Dans le texte sur le Festival d’automne, reprenez le passage qui commence aux mots « L’inauguration du volet » et s’arrête après « reconnaître Kaija Saariaho. », en remplaçant « Kaija Saariaho » par « Pierre Boulez ».

## BLOC DE TEXTE
------------------------

Du 12 septembre au 28 décembre, le Festival d’automne à Paris cultive, comme de coutume, la pluridisciplinarité: danse, théâtre, cinéma, arts plastiques et, bien entendu, musique. En cohérence avec la thématique de cette trente-sixième édition, les compositeurs du Moyen-Orient seront à l’honneur, grâce à L’Instant donné et au Nieuw Ensemble à l’Amphithéâtre Bastille. On pourra par ailleurs entendre quatre oeuvres de Jörg Widmann et, au Musée d’Orsay, un concert monographique dédié à Xavier Dayer mais aussi Hugues Dufourt interprété par François-Frédéric Guy, ou bien un concert de l’Ensemble Modern Orchestra et Pierre Boulez à Pleyel, l’Ensemble contemporain dirigé par Susanna Mälkki au Centre Pompidou et l’Orchestre de l’Opéra national de Paris avec Sylvain Cambreling à Bastille.


L’inauguration du volet musical de ces manifestations consistait en la création française de neither (1977) de Morton Feldman, déjà à l’honneur trois ans plus tôt au Festival d’automne avec ce qui fut la première en France de son monumental Second quatuor (voir ici): un événement qui a suscité une belle affluence à la Cité de la musique, où l’on aura notamment pu reconnaître Kaija Saariaho.


Si le XXe siècle a créé le concept d’«opéra minute», c’est ici de «livret minute» qu’il est question: dix lignes (soit en tout quatre-vingt-six mots) de Samuel Beckett, dépourvues de la moindre ponctuation. La rencontre entre un compositeur réticent à mettre des textes en musique et un écrivain qui, pour reprendre l’injonction célèbre de Victor Hugo, ne voulait point que l’on dépose de la musique sur ses vers paraissait improbable, d’autant que l’un comme l’autre n’ont jamais caché leurs réserves, pour ne pas dire leur aversion pour le genre lyrique.

------------------------

(Quelques enregistrements)
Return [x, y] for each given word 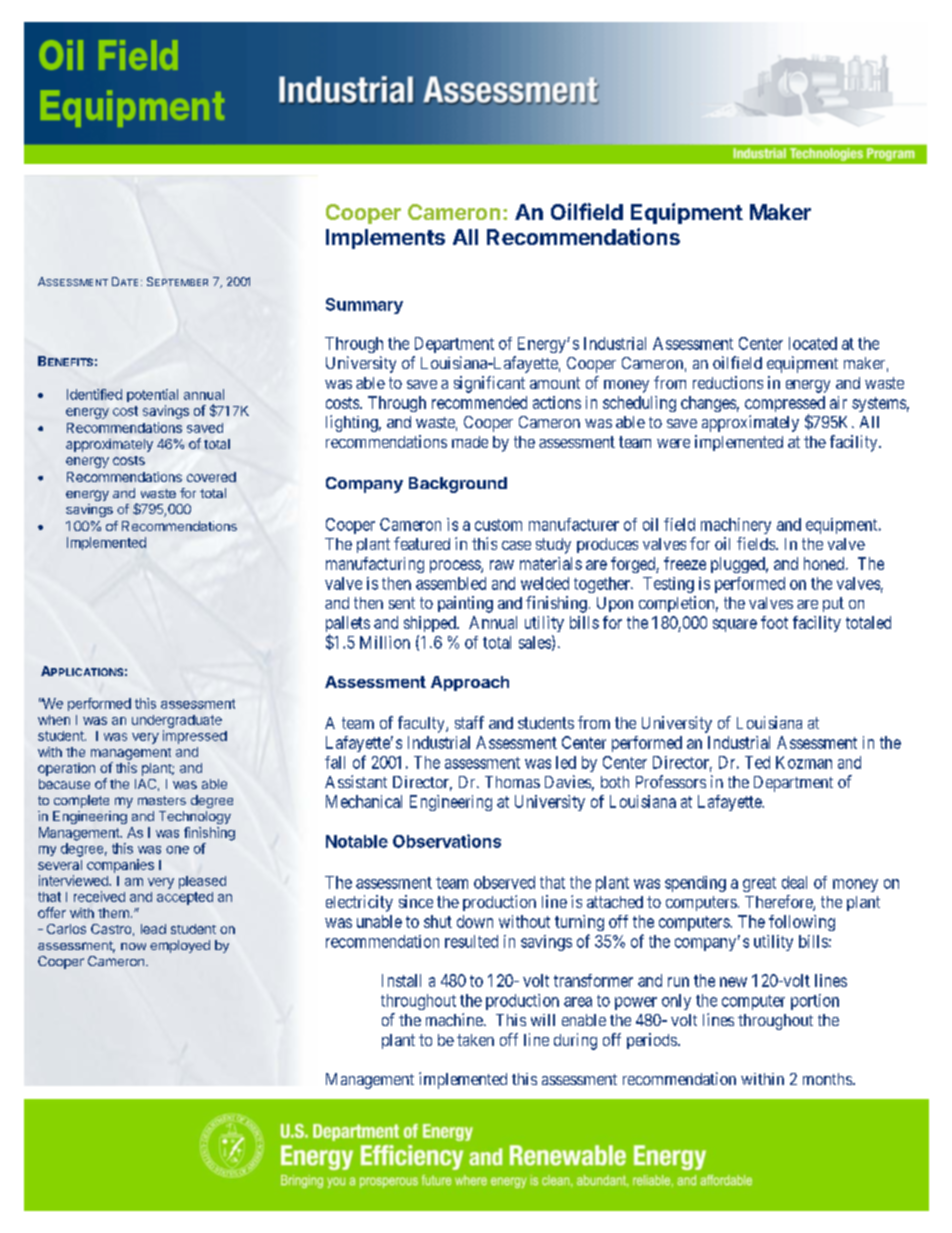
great [759, 884]
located [813, 343]
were [673, 443]
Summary [364, 306]
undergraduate [177, 721]
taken [475, 1040]
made [470, 442]
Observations [447, 841]
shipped [431, 624]
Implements [385, 239]
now [133, 946]
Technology [195, 817]
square [735, 625]
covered [211, 477]
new [733, 982]
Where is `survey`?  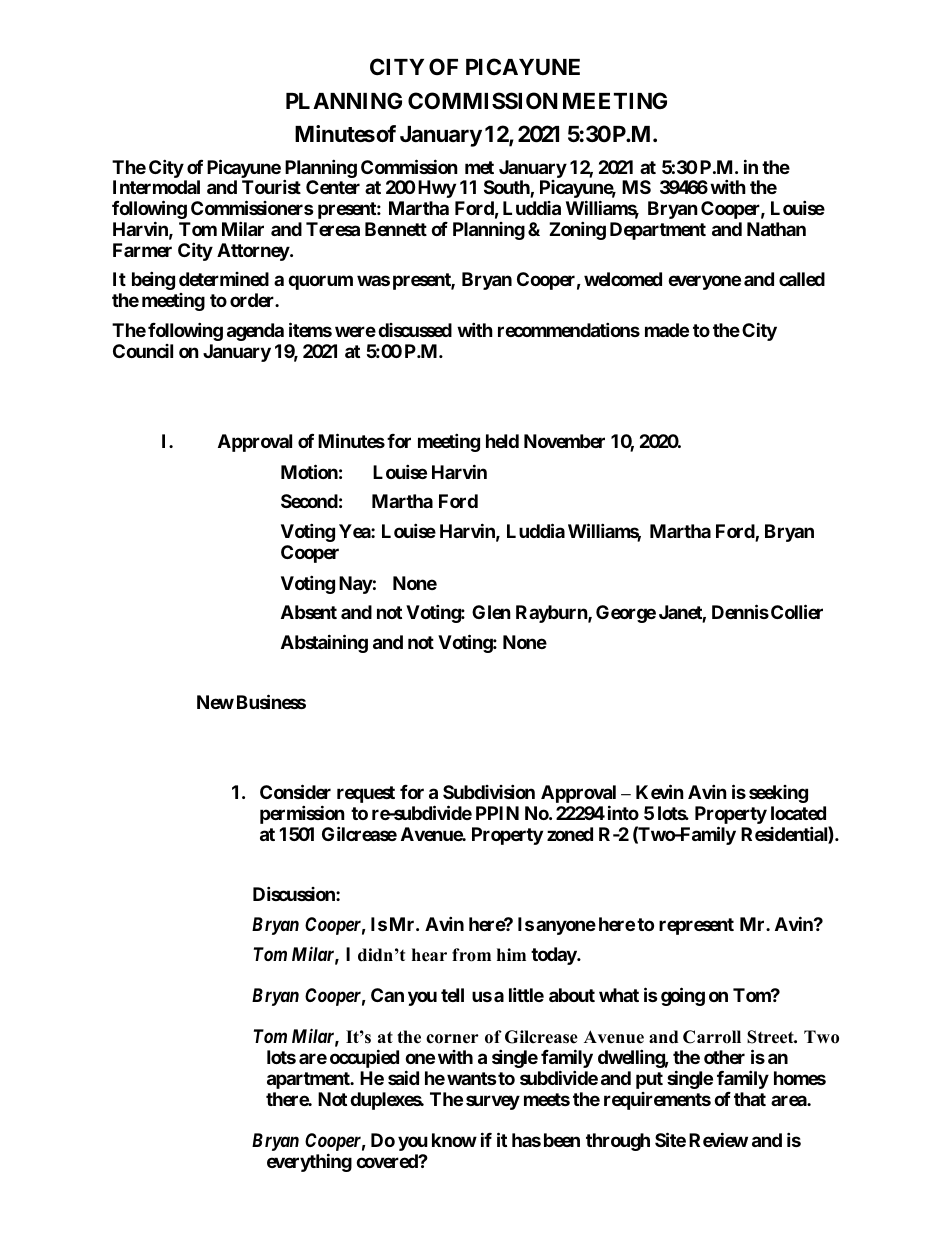
survey is located at coordinates (493, 1102).
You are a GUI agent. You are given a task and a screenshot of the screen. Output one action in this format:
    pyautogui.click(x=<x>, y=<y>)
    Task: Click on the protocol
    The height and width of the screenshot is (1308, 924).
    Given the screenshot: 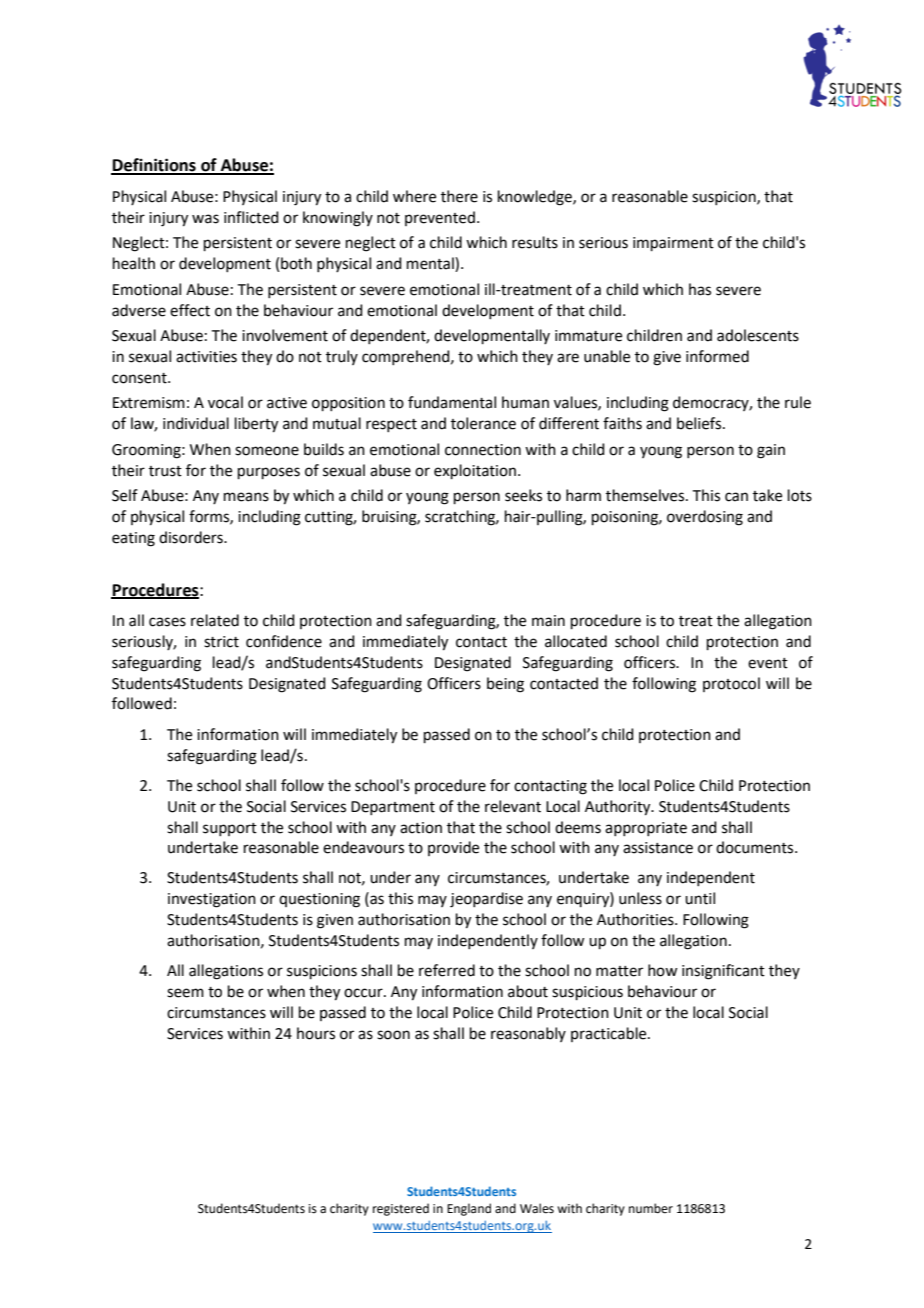 What is the action you would take?
    pyautogui.click(x=731, y=684)
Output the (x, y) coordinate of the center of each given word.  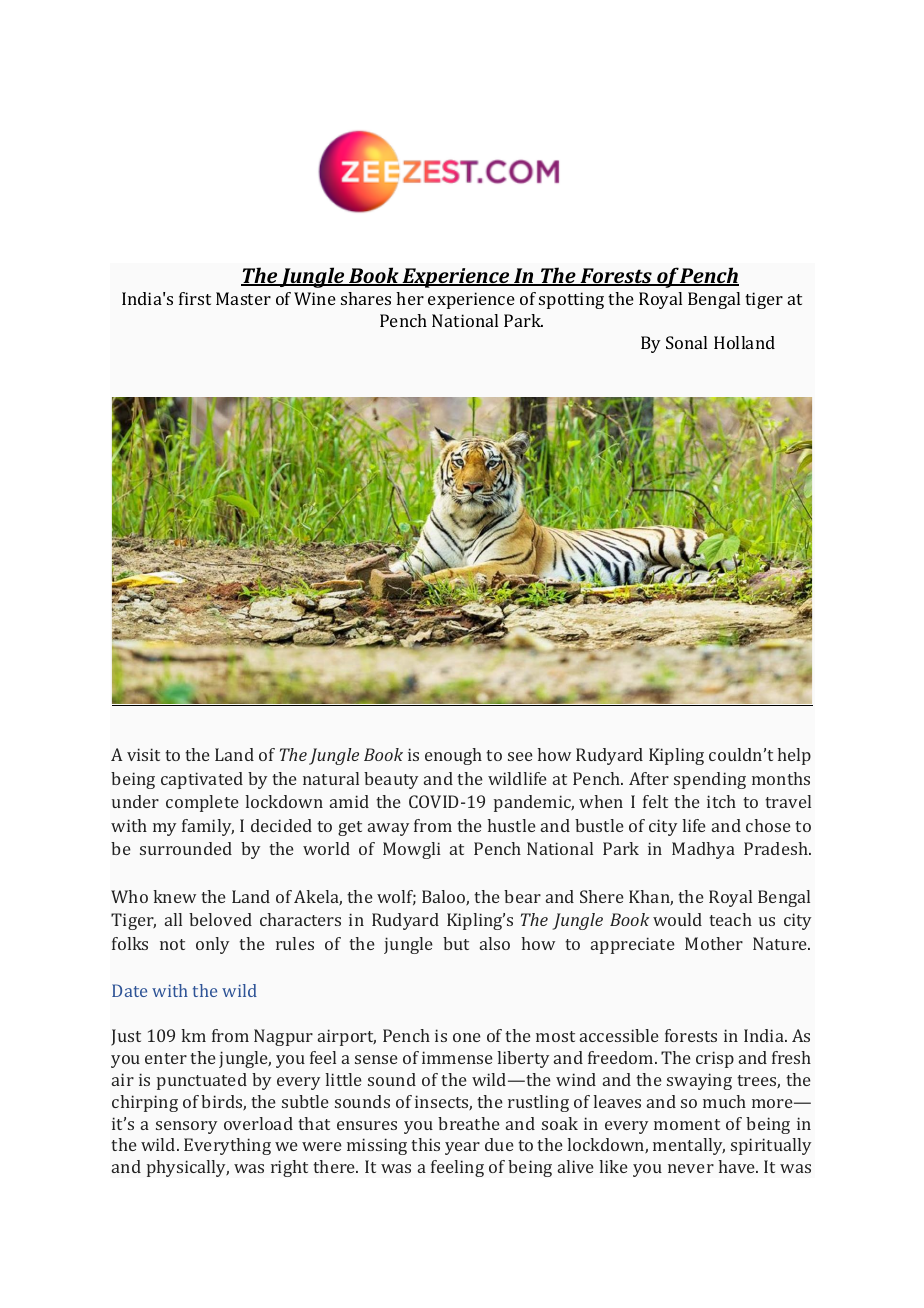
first (195, 298)
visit (143, 754)
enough (453, 756)
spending (710, 780)
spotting (571, 300)
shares (366, 298)
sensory (186, 1127)
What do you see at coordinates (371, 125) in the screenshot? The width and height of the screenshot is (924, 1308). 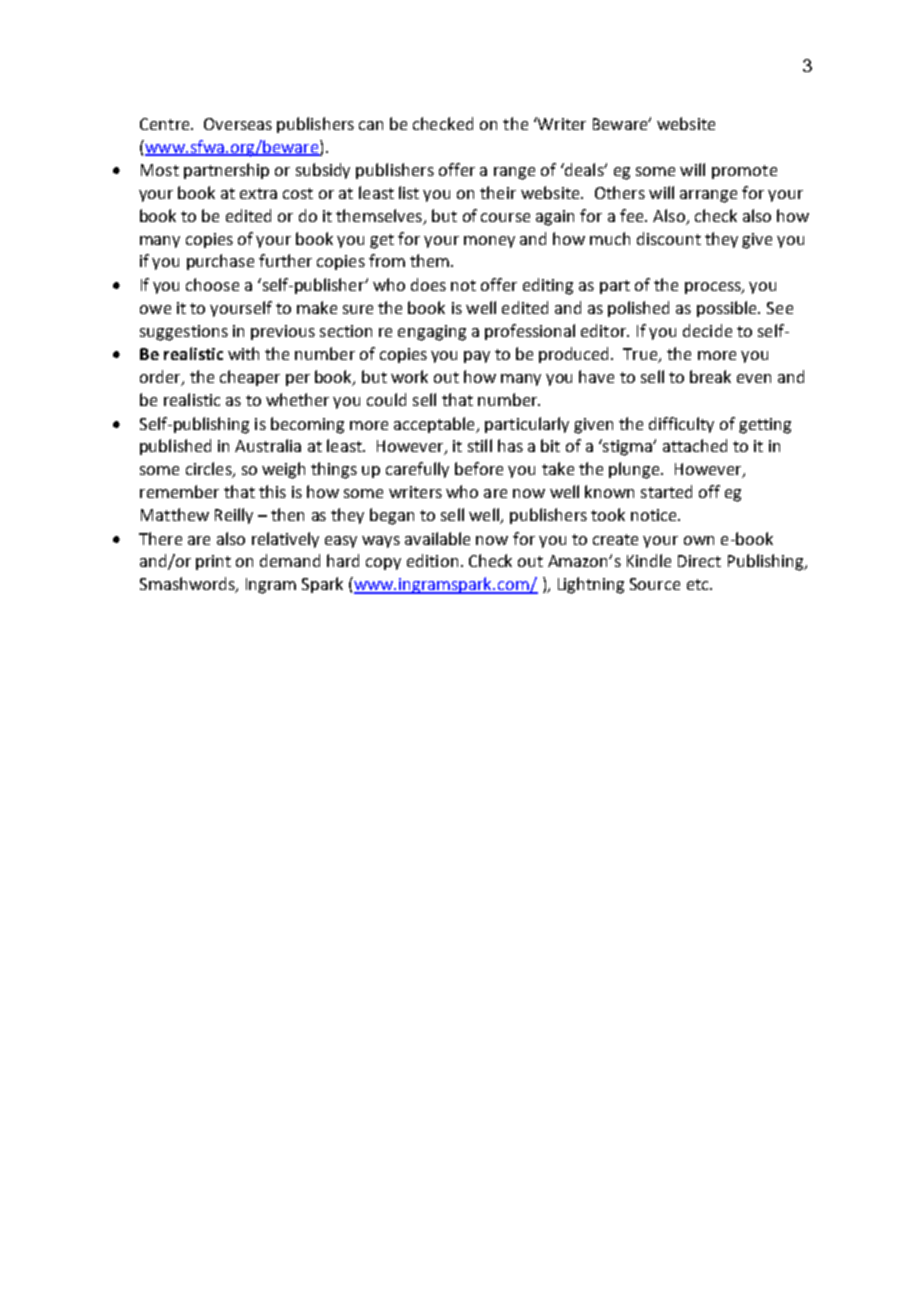 I see `can` at bounding box center [371, 125].
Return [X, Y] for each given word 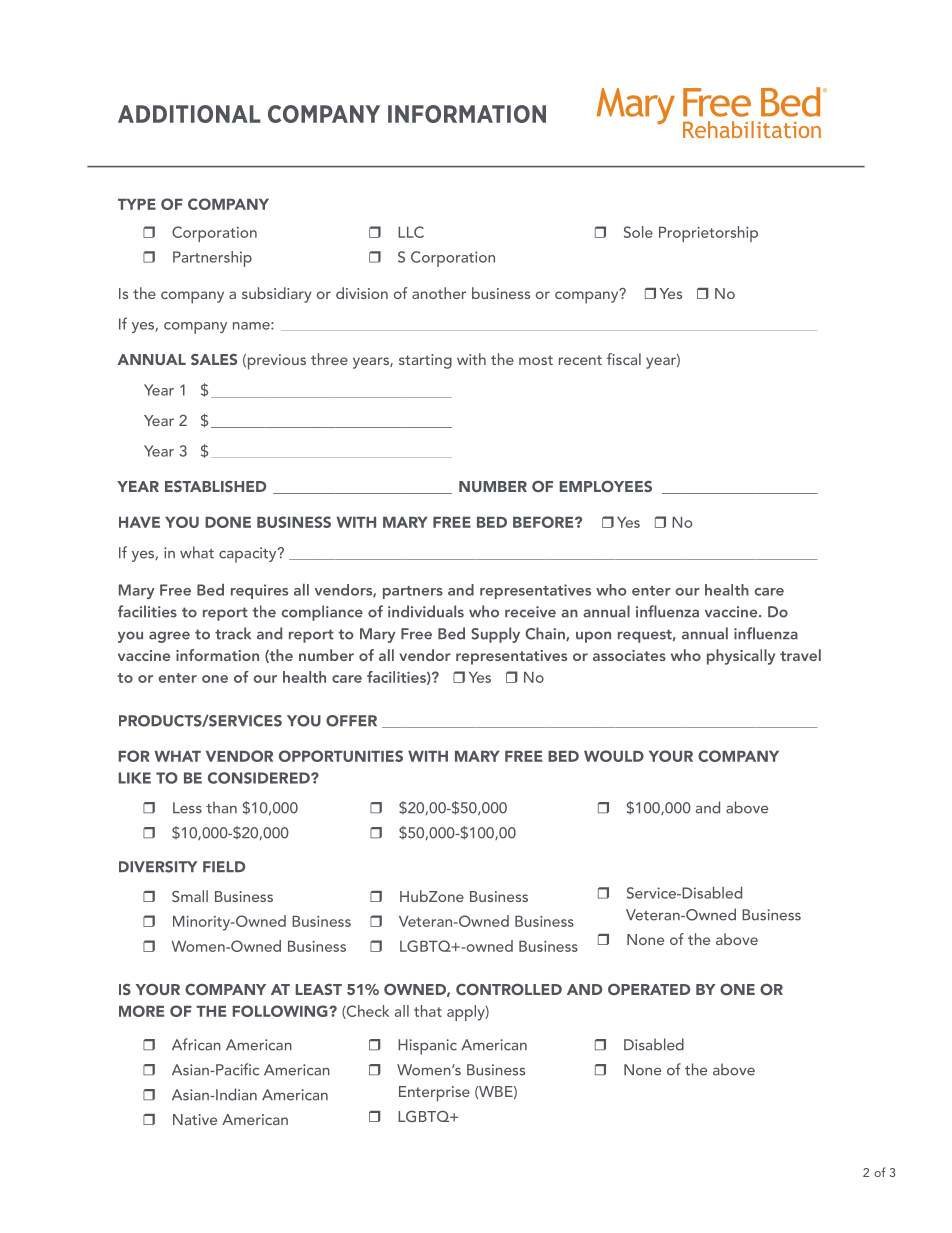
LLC [411, 232]
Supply [495, 635]
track [233, 633]
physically [741, 657]
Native [195, 1119]
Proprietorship [708, 234]
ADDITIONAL [189, 114]
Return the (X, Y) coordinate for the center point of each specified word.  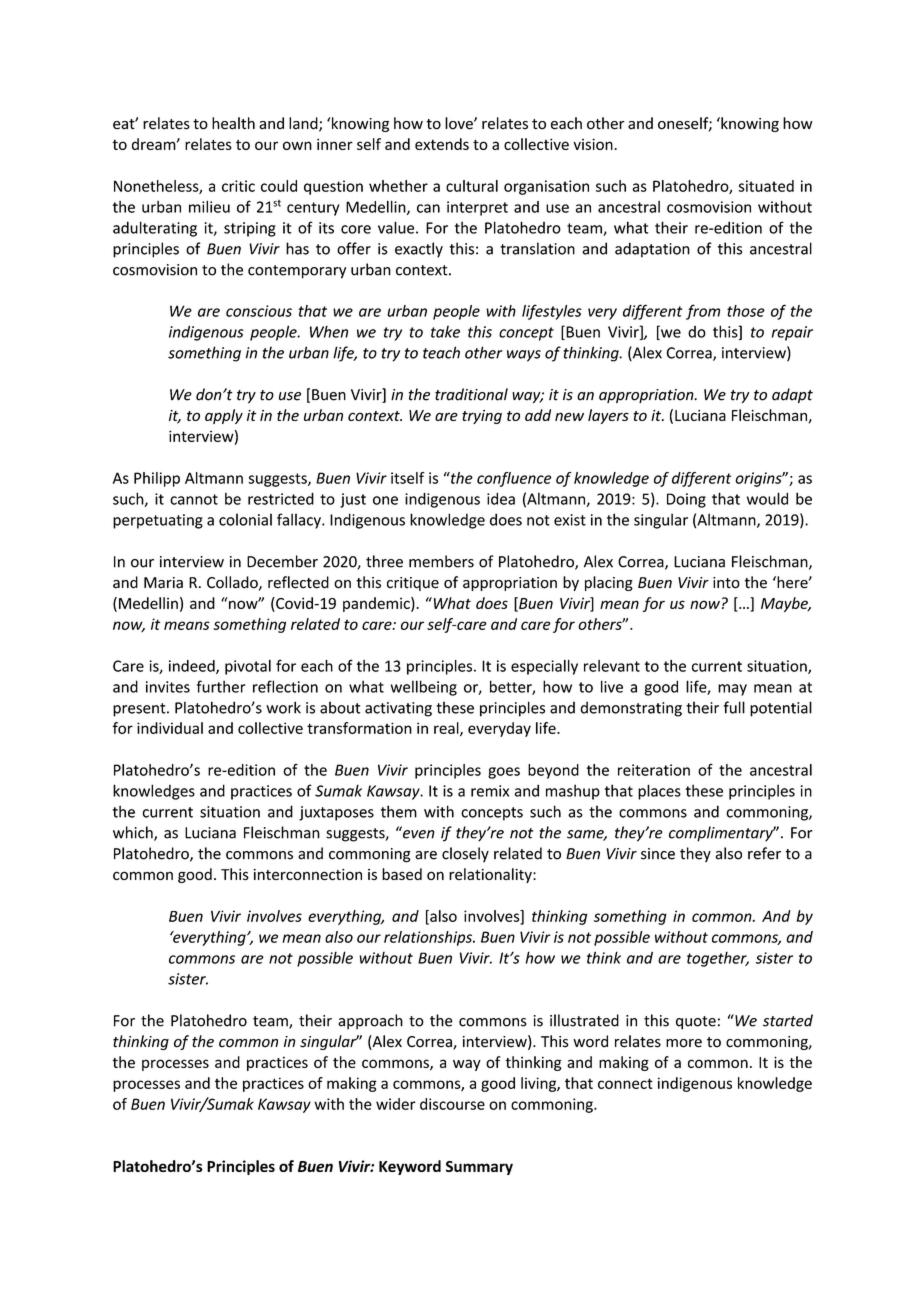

------------------------

## TÂCHE ACCOMPLIE
L’inauguration du volet musical de ces manifestations consistait en la création française de neither (1977) de Morton Feldman, déjà à l’honneur trois ans plus tôt au Festival d’automne avec ce qui fut la première en France de son monumental Second quatuor (voir ici): un événement qui a suscité une belle affluence à la Cité de la musique, où l’on aura notamment pu reconnaître Pierre Boulez.